John Cox is a Bahamian artist whose mixed-media works use familiar and ordinary objects to reference distant places and ideas. In addition to his art practice, Cox is also a major part of the Bahamian art scene whose contributions as an educator, curator, cultural activist and founder of Popopstudios International Center for the Visual Arts has helped grow and redefine art in The Bahamas. His work is found in the collections at the National Art Gallery of The Bahamas, The D’Aguilar Art Foundation, the Lynden Pindling International Airport and the Dawn Davies Collection.

Charles Campbell is a Jamaican-born multidisciplinary artist, writer and curator. His work has been exhibited widely including at the Havana Biennial, the Brooklyn Museum, the Art Museum of the Americas, the Santo Domingo Biennial, the Cuenca Biennial, Alice Yard, the Biennale d’art contemporain de la Martinique, Museo de Arte Contemporaneo, Puerto Rico, the Houston Museum of African American Culture, Rideau Hall, Ottawa, the Art Gallery of Mississauga and Duke University. His writing has been featured in numerous publications including The Sunday Gleaner, Frieze Magazine and ARC Magazine, a Caribbean arts journal. Campbell holds an MA in Fine Art from Goldsmiths College and currently lives and works in Canada.
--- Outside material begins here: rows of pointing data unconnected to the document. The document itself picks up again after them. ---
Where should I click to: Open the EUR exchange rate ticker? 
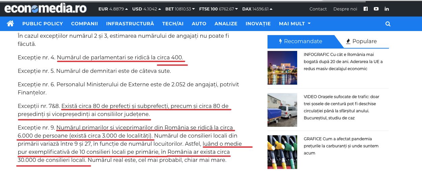point(113,9)
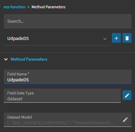The height and width of the screenshot is (132, 135).
Task: Focus the Search.. input field
Action: click(68, 21)
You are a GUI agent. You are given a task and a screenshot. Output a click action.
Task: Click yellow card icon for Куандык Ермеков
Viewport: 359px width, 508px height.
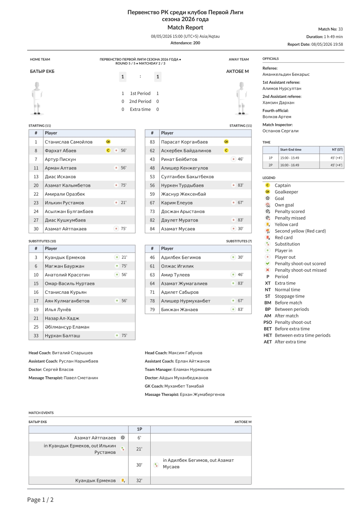tap(123, 480)
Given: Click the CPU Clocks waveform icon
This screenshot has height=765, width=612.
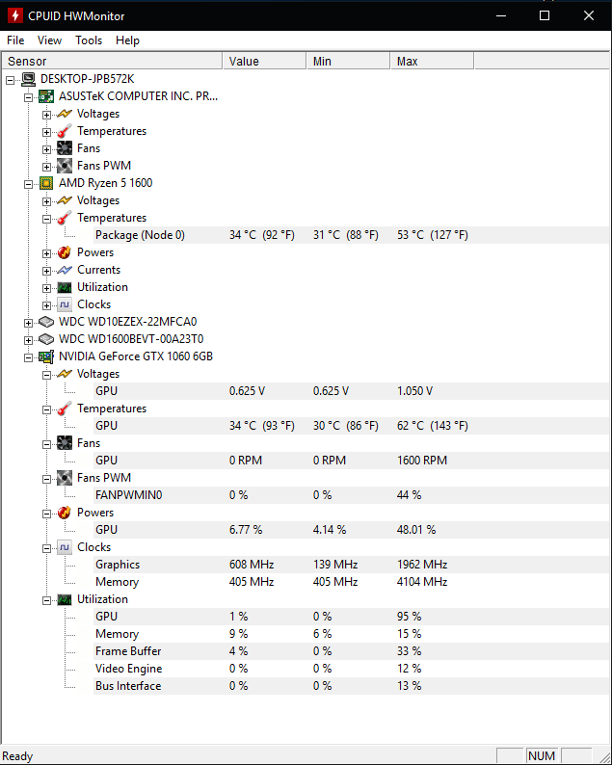Looking at the screenshot, I should click(x=65, y=304).
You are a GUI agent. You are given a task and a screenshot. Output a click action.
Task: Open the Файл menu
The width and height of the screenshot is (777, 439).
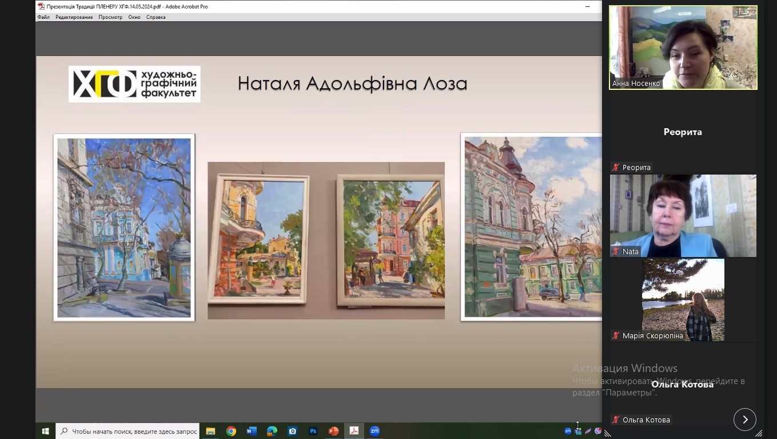tap(43, 17)
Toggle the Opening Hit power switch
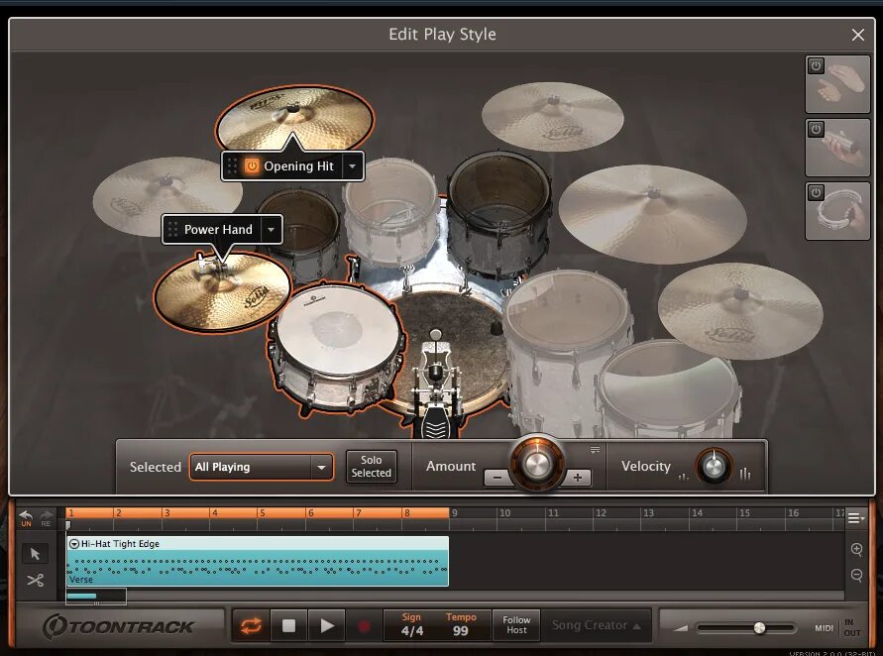Screen dimensions: 883x656 [x=253, y=166]
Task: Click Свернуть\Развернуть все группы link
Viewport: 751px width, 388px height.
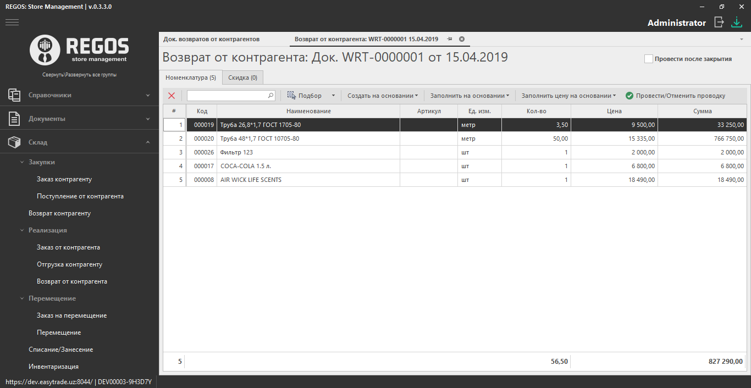Action: tap(79, 75)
Double Dutch supporters argue that the concept of bringing local and regional artists together to work with a group of ideas personal, political and otherwise is crucial to the development of a contemporary Caribbean identity. These artists are often divided linguistically and geographically, but united by common historical, economic or practice-based conditions. Double Dutch is sensitive to the economy of space and scale as well as the feasibility of transportation and mobility through the region. For this reason, the project attempts to create and maintain ties throughout the Caribbean with the National Art Gallery of The Bahamas as pilot and conduit.